The PROSPER Act eliminates FWS eligibility for all graduate and professional students. The purpose of the FWS program is updated, with the community service component replaced with a work-based learning component, defined as "paid interactions with industry or community professionals in real workplace settings that foster in-depth, first-hand engagement with the tasks required of a given career field, that are aligned to a student’s field of study." The requirement that 7 percent of FWS funds be spent to pay students working in community service positions is eliminated.

The bill provides for a set-aside of 20 percent of amounts appropriated to FWS (provided appropriations are at least $700,000,000) to be distributed to institutions with the highest completion rates for Pell Grant recipients and for those institutions with the highest rates of improvement in their Pell Grant recipients’ completion rates. There would be no required non-federal share on these “improved institution” funds, but institutions would need to provide assurances that priority for awarding these additional funds was given to high-need students and to those students employed in work-based learning opportunities. An increase to the amount permitted for job location and development programs, from 10 percent to 20 percent ($150,000 maximum) includes the same requirements relating to prioritizing need and work-based learning.

The allocation formula also sees a phase-out of the base guarantee, similar to NASFAA’s recommendation but with a 5-year timeframe instead of NASFAA’s recommended 10 years. Institutions with large base guarantees may see significant FWS losses during this swift phase-out. The fair share formula would be altered to take into account both the institution’s share of total Pell grants disbursed at all institutions as well as their share of total undergraduate institutional need across all institutions, with each component comprising half of the institution’s fair share allocation.

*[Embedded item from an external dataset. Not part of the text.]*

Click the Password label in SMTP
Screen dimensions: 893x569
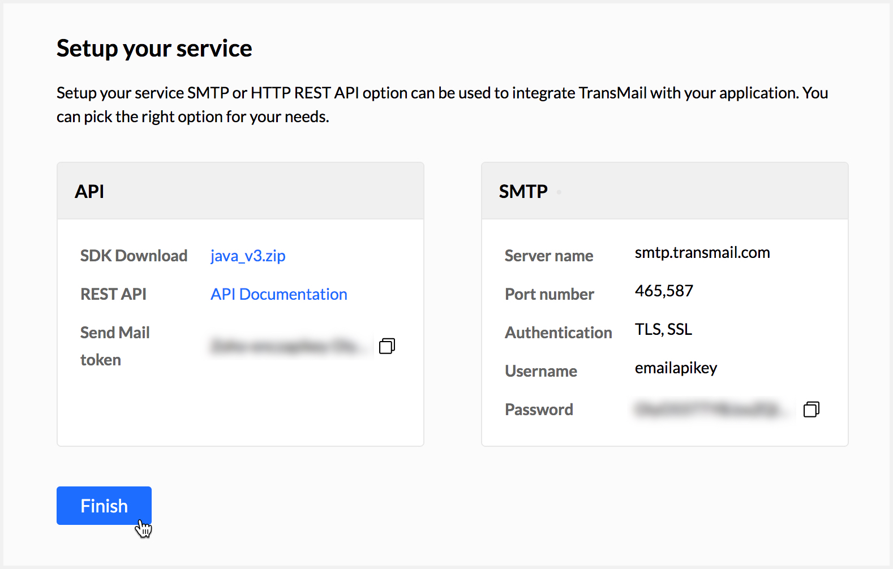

The bill increases the FWS overaward tolerance from $300 to $500 and increases the general non-federal share from 25 percent to 50 percent over a five-year phase-in period.

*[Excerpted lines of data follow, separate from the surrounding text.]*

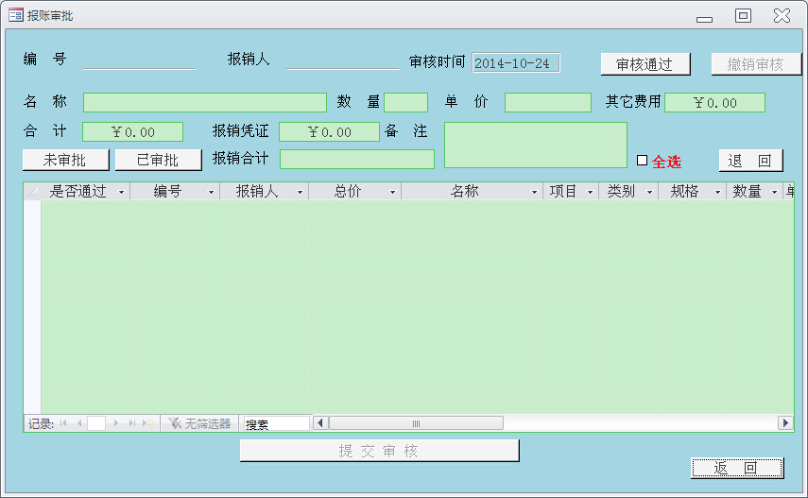The width and height of the screenshot is (808, 498).
Task: Switch to the 已审批 records list
Action: [x=158, y=160]
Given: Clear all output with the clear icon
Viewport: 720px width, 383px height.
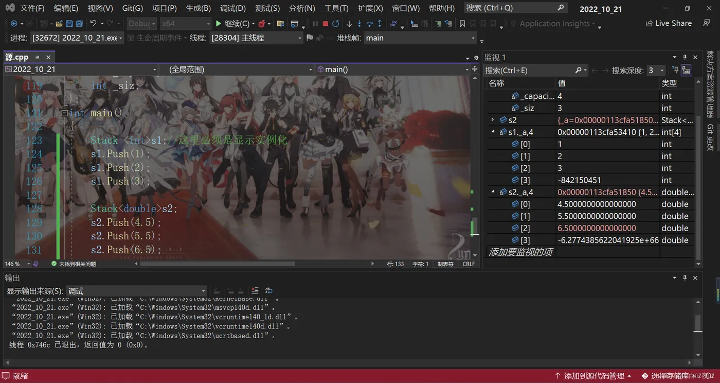Looking at the screenshot, I should tap(255, 291).
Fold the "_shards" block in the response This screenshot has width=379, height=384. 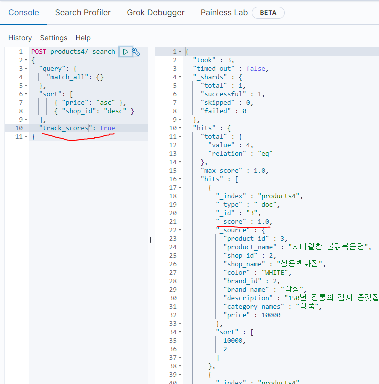180,77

Several changes were made to private sector employment agreements, including the elimination of the 25 percent percent private sector employment cap. The bill also permits FWS funds to be used for full-time private sector employment for cooperative education students and adds the requirement that private sector employment not only be academically relevant, but also complement and reinforce the student’s career goals.

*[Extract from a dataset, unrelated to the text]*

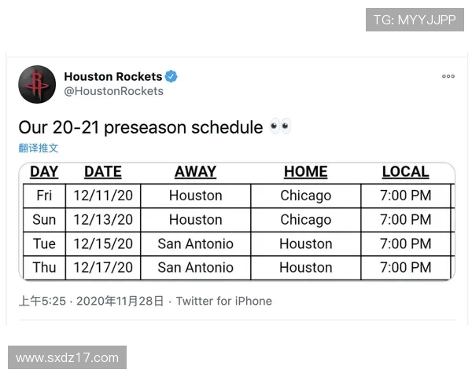472x377 pixels.
Task: Click the 12/11/20 date cell
Action: pyautogui.click(x=103, y=196)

Institutions still may, but are no longer required, to use FWS funds for tutoring and literacy activities.


Publication Date: 12/14/2017

Theodore M | 12/18/2017 2:41:53 PM

It seems two of the biggest problems in the allocation formula are not addressed: 1. The more you charge in tuition the more FWS you can get. There should be a cap so that this money is not funneled into the highest cost schools. 2. The income charts have not changed in over 30 years. 60K is no longer wealthy.

David S | 12/14/2017 3:24:32 PM

Despite the demand for post-baccalaureate degrees being at an all-time high, and more and more careers in our economy requiring such degrees, this bill sends the message "if you want to go to graduate school, that's on you." In addition to forcing most grad borrowers to turn to mixed federal/private borrowing, now they're being left out of Work Study, despite a plan to increase funding in this program. No logical explanation for this.

I'm old enough to remember when the HEA focused on improving access. That's relegated to financial aid history books by now.

Melody L | 12/14/2017 11:32:27 AM

I wonder if there is any data that shows how many schools charge tuition by the hour. For our students this year, it would cost them $474 in annual tuition and fees to go from 12 hours to 15 hours in Fall and Spring semesters. Add two additional book purchases on top of that, and the extra $300 Pell bonus falls very short of paying for this.